YOUR OBJECTIVE: Lay out everything from the line containing "You are a computer-use agent. The width" down to the line containing "tap(512, 9)", both included, as a JSON list of strings with one string per line and blank lines left out.

PROVIDED RECORDS:
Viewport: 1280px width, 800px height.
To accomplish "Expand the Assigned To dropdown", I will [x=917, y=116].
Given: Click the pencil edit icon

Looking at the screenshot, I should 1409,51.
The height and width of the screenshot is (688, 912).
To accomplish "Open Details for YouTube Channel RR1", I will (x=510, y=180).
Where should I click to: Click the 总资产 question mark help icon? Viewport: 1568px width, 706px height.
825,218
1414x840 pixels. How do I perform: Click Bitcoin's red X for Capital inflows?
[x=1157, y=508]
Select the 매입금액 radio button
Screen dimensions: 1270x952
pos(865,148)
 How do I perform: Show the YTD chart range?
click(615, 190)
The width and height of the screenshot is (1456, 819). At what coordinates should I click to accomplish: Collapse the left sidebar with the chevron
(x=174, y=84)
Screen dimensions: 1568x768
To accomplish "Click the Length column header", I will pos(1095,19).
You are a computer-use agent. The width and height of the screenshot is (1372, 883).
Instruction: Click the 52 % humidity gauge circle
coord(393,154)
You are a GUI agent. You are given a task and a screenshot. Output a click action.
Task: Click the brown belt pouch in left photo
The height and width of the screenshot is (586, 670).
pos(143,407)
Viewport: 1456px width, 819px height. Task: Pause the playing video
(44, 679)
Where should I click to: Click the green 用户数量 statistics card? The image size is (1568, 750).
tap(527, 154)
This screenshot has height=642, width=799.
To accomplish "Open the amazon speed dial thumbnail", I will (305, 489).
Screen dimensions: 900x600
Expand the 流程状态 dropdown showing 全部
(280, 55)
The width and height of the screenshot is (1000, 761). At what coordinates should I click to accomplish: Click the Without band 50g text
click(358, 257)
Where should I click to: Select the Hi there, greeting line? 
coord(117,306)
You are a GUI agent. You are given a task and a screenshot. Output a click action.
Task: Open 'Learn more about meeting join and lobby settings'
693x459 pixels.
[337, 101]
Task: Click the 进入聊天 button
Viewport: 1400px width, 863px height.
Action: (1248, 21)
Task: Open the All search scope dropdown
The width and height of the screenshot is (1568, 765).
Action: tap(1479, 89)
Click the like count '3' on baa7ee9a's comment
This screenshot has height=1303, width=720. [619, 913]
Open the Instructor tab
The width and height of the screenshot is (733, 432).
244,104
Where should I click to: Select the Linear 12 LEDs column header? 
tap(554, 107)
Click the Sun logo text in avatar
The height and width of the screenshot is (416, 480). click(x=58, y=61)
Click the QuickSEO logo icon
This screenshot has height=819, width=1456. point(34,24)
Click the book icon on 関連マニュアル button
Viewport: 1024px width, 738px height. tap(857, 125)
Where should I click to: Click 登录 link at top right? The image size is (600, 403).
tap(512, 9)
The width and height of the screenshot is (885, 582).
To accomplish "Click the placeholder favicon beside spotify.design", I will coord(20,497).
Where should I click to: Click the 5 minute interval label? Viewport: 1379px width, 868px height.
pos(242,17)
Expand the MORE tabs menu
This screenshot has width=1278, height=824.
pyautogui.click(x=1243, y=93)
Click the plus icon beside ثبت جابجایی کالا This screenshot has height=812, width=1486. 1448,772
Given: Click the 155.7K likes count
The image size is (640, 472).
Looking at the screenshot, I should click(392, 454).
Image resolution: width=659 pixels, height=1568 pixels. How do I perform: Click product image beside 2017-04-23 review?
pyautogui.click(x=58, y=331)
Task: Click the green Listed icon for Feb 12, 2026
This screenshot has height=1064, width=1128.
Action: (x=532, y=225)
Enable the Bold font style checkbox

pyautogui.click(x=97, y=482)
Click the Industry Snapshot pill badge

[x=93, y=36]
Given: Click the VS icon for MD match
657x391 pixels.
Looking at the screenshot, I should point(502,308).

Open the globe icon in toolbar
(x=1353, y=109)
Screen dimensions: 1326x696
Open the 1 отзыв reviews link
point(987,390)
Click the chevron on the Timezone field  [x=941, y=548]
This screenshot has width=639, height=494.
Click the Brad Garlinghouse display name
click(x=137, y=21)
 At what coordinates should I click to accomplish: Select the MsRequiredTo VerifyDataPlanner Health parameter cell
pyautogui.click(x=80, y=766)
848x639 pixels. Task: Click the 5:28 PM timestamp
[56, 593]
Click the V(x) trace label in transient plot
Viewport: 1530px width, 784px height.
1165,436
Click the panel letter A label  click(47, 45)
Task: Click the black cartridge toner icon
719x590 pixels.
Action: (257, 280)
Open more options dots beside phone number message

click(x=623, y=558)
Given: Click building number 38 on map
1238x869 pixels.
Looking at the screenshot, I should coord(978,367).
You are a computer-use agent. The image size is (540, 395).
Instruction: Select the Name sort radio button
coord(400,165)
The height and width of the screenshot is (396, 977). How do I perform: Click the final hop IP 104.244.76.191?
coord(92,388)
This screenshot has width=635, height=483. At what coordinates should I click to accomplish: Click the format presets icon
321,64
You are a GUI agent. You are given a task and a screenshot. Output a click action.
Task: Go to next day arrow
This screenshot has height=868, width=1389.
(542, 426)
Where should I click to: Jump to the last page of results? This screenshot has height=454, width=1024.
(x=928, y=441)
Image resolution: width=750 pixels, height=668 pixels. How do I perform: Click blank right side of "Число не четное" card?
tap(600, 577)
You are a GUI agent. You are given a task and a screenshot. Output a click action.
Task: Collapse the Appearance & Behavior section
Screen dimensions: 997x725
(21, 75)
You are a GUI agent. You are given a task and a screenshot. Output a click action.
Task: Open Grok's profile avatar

COMPLETED EXERCISE:
[
  "You are a computer-use agent. The width and height of the screenshot is (1372, 883).",
  "Instruction: Click the 52 % humidity gauge circle",
  "coord(393,154)",
  "You are a GUI agent. You are given a task and a screenshot. Output a click action.",
  "Task: Click the brown belt pouch in left photo",
  "The height and width of the screenshot is (586, 670).",
  "pos(143,407)",
  "Viewport: 1456px width, 819px height. Task: Pause the playing video",
  "(44, 679)",
  "Where should I click to: Click the green 用户数量 statistics card? The image size is (1568, 750).",
  "tap(527, 154)",
  "This screenshot has height=642, width=799.",
  "To accomplish \"Open the amazon speed dial thumbnail\", I will (305, 489).",
  "Screen dimensions: 900x600",
  "Expand the 流程状态 dropdown showing 全部",
  "(280, 55)",
  "The width and height of the screenshot is (1000, 761). At what coordinates should I click to accomplish: Click the Without band 50g text",
  "click(358, 257)",
  "Where should I click to: Select the Hi there, greeting line? ",
  "coord(117,306)",
  "You are a GUI agent. You are given a task and a screenshot. Output a click action.",
  "Task: Open 'Learn more about meeting join and lobby settings'",
  "693x459 pixels.",
  "[337, 101]",
  "Task: Click the 进入聊天 button",
  "Viewport: 1400px width, 863px height.",
  "Action: (1248, 21)",
  "Task: Open the All search scope dropdown",
  "The width and height of the screenshot is (1568, 765).",
  "Action: tap(1479, 89)",
  "Click the like count '3' on baa7ee9a's comment",
  "This screenshot has height=1303, width=720. [619, 913]",
  "Open the Instructor tab",
  "The width and height of the screenshot is (733, 432).",
  "244,104",
  "Where should I click to: Select the Linear 12 LEDs column header? ",
  "tap(554, 107)",
  "Click the Sun logo text in avatar",
  "The height and width of the screenshot is (416, 480). click(x=58, y=61)",
  "Click the QuickSEO logo icon",
  "This screenshot has height=819, width=1456. point(34,24)",
  "Click the book icon on 関連マニュアル button",
  "Viewport: 1024px width, 738px height. tap(857, 125)",
  "Where should I click to: Click 登录 link at top right? The image size is (600, 403).",
  "tap(512, 9)"
]